The data frame vitcap contains two numeric variables, control and exposed, each containing 75 values. The data are from an experiment that measured so-called vital capacity (a measure of lung volume) in liters in a group of workers exposed to cadmium and an age-matched control group. Use box plots to graphically inspect each variable for outliers, extreme skew, etc.

# look for outliers & skew:
with(vitcap,boxplot(control,exposed,names=c("control","exposed")))

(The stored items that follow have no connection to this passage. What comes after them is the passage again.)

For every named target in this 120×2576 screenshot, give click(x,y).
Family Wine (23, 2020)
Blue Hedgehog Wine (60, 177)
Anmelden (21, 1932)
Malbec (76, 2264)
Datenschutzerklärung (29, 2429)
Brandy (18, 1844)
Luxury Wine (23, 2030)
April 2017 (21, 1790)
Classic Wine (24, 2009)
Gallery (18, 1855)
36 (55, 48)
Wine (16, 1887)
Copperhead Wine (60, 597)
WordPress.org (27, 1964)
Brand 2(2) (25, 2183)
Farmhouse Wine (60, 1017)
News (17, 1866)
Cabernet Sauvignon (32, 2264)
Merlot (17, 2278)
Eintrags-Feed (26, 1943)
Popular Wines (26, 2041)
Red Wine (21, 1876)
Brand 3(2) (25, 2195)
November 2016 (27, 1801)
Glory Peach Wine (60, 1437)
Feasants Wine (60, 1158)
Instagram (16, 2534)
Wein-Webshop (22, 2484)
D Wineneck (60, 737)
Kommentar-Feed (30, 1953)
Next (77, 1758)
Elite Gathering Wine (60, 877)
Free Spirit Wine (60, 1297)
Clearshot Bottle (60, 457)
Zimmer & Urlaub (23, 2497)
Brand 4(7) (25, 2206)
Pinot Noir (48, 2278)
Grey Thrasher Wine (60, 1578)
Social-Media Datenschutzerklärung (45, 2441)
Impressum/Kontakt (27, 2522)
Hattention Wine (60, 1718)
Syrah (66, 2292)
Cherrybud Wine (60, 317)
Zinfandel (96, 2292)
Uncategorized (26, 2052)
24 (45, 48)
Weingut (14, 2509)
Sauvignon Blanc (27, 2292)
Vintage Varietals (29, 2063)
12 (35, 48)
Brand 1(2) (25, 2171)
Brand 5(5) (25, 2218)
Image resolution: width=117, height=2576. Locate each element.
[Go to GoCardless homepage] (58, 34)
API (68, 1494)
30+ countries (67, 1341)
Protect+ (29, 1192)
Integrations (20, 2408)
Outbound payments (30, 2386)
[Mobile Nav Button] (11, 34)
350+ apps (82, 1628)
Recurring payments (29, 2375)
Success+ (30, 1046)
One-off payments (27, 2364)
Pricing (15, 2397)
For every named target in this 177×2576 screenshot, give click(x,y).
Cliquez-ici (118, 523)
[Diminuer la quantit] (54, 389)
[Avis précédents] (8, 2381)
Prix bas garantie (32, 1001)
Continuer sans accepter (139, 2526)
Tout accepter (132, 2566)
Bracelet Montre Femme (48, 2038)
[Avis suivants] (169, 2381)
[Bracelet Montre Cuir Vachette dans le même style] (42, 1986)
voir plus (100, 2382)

  1. Use a two-sample t test to evaluate the null hypothesis that the population means for the two groups are equal.
# The data were analyzed with the following command.
t.test(x=vitcap$control,y=vitcap$exposed,mu=0) # 2-tailed t test is default
## 
##  Welch Two Sample t-test
## 
## data:  vitcap$control and vitcap$exposed
## t = 1.573, df = 131.9, p-value = 0.118
## alternative hypothesis: true difference in means is not equal to 0
## 95 percent confidence interval:
##  -0.0621838  0.5452014
## sample estimates:
## mean of x mean of y 
##   5.04252   4.80101
  1. Use an equivalence test to evaluate the null hypothesis that the true difference between populations means is less than -0.5 OR greater than +0.5. Using an alpha of 0.05, what is your decision about this null hypothesis.
UPPER.BOUND <- 0.5
LOWER.BOUND <- -0.5
# is difference (y-x) less than upper bound?
t.test(x=vitcap$control,y=vitcap$exposed,mu=UPPER.BOUND,alternative="less") 
## 
##  Welch Two Sample t-test
## 
## data:  vitcap$control and vitcap$exposed
## t = -1.684, df = 131.9, p-value = 0.0473
## alternative hypothesis: true difference in means is less than 0.5
## 95 percent confidence interval:
##      -Inf 0.495823
## sample estimates:
## mean of x mean of y 
##   5.04252   4.80101

# is difference (y-x) greater than lower bound?
t.test(x=vitcap$control,y=vitcap$exposed,mu=LOWER.BOUND,alternative="greater") 
## 
##  Welch Two Sample t-test
## 
## data:  vitcap$control and vitcap$exposed
## t = 4.83, df = 131.9, p-value = 1.86e-06
## alternative hypothesis: true difference in means is greater than -0.5
## 95 percent confidence interval:
##  -0.0128058        Inf
## sample estimates:
## mean of x mean of y 
##   5.04252   4.80101

# alternative method with 90% CI
t.test(x=vitcap$control,y=vitcap$exposed,mu=0,conf.level=0.90) # do t test
## 
##  Welch Two Sample t-test
## 
## data:  vitcap$control and vitcap$exposed
## t = 1.573, df = 131.9, p-value = 0.118
## alternative hypothesis: true difference in means is not equal to 0
## 90 percent confidence interval:
##  -0.0128058  0.4958233
## sample estimates:
## mean of x mean of y 
##   5.04252   4.80101

Answer: Using the TOST procedure, I used two 1-tailed tests to i) reject the null hypothesis \(\mu_d \le -0.5\) in favor of the alternative \(\mu_d > -0.5\); and ii) reject the null hypothesis \(\mu_d \ge 0.5\) in favor of the alternative \(\mu_d < 0.5\). Because both tests were significant, we reject the hypothesis of non-equivalence \(t(131.9)=-1.684\), \(p=0.047\), in favor of the alternative that the means are equivalent \(-0.5 < \mu_d < 0.5\). The same result is obtained with the second method: the boundaries of the two-tailed 90% CI, [-0.0128, 0.495], are within the equivalence zone, \(\pm 0.5\), so we reject the hypothesis of non-equivalence, \(p<.05\).